Creutzfeldt and Jakob Disease (CJD) was identified as a rapid cognitive and neurological degenerative disease with symptoms very similar to Alzheimer’s and Parkinson’s diseases only much more rapidly progressing. The most striking and unique symptom of CJD however, was that it causes holes to appear in the brain, perforating it until it resembles a sponge, officially known as Spongiform Encephalopathy. After first being discovered by German neurologists Hans Creutzfeldt in 1920 and then Alfons Jakob in 1921, this rare disease continued to pop-up around the world along with other diseases like Kuru, fatal familial insomnia, and Gerstmann–Sträussler–Scheinker syndrome that seemed to cause very similar symptoms. It wasn’t until the late 1960s that it was discovered just how unique these diseases truly were.
Diseases can typically be divided into groups depending on how they are developed. The previously mentioned Alzheimer’s and Parkinson’s diseases are genetic disorders. They are based on some mutation or error in your DNA that can lead to the development of the disease and, because it is based on DNA, these diseases tend to be passed on through offspring. There are also “vector” based diseases that are caused by microscopic organisms invading your body like Salmonella from Bacteria or the Flu from Viruses. Transmission of these diseases have nothing to do with heritage but instead contact through these ”vectors.” Before 1968 CJD seemed only to act as a genetic disorder, showing up in family lines and also often in isolated cases but never from any sort of disease spread between people. Then it was shown that if an otherwise healthy animal was injected with a little of the brain matter from a victim of CJD then the animal would then “catch” and develop the disease as well.

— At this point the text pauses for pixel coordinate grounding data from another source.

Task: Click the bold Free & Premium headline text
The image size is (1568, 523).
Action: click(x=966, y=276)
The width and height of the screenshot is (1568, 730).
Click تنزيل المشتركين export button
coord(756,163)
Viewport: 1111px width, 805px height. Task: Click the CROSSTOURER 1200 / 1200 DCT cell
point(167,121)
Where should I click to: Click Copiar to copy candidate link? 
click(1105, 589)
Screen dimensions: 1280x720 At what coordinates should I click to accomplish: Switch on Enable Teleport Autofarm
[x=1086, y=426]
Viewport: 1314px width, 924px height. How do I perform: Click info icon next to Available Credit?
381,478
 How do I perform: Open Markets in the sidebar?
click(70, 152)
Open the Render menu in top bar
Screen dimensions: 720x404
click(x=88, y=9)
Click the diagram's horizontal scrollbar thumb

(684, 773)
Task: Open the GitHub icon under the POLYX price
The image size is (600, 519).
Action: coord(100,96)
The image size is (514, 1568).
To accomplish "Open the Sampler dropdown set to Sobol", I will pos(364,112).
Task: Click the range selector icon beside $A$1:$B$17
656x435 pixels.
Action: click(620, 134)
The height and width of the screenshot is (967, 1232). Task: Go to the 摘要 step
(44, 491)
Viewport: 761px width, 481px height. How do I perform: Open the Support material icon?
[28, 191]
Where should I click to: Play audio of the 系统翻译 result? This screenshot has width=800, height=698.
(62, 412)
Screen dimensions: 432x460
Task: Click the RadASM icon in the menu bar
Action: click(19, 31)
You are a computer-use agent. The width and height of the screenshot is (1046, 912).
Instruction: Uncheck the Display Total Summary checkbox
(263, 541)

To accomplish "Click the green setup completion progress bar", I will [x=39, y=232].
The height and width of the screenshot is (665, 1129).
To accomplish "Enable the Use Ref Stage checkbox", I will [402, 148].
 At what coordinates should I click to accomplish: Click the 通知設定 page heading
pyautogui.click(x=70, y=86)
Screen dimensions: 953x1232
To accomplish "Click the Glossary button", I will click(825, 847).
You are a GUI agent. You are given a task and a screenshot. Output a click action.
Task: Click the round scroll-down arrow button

We now know the unique culprit behind this class of both transmissible and genetic diseases that all cause similar symptoms, officially known as Transmissible Spongiform Encephalopathy, the Prion protein. DNA is divided up into information sections called genes and each gene holds the information to make a protien and proteins are the main form that your genetic information is utilized the make you, you. Typically in genetic diseases there is something wrong with the DNA which leads to a problem in the proteins, stopping them from assisting in the functioning of the body and often times actively interfering with your machinery. But in the case of the Prion Protein there doesn’t need to be any issues in the DNA for there to be problematic prions, which is why people without any genetic risk factors can develop this disease as easily as anyone else.
The Prion protein is a protein found in all mammals that is typically harmless but on extremely rare occasion can spontaneously snap into a new form while undergoing it’s typical cellular activities. While in this new form, the prion is able to convert any of the many other normal Prion proteins that are around the brain into the new and infectious form. These infectious form prions start to build up into long, tough plaques in the brain that prevent the brain from functioning normally and leads to the eventual proliferation.
This mechanism in itself isn’t all that different from the way most Viruses, Bacetria, and other microorganisms cause diseases. Luckily, prions typically don’t naturally leave the body in the way Bacteria and Viruses do to spread between people. But when a defective prion enters the body, it is many times smaller and more resilient than any of these other “vectors.” A well-known example of this is variant CJD or “Mad Cow” disease that rocked the UK in the 90s that was brought about because cows were being fed the remains of other cows. One of these must have had a prion disease, which then spread rapidly within herds. No amount of food preparation could remove the infectious nature of these spreading prions, even if all Bacteria and Viruses would have been killed.
The biggest testament to the prion’s resilience comes from a small subset of CJD cases caused by surgical procedures. In the late 90s it became clear that typical sterilization techniques used to sanitize surgical equipment couldn’t remove prions. This meant that before the WHO instigated new regulations in 1999 there were victims of CJD who caught the disease from surgical equipment that had been used on another patient with CJD. CJD is the most common of all TSE diseases and despite its relative rarity still represents a unique type of partially genetic and partially infectious diseases that act on such a fundamental level of the protein that after 100 years, we still have no known cure or treatment for it.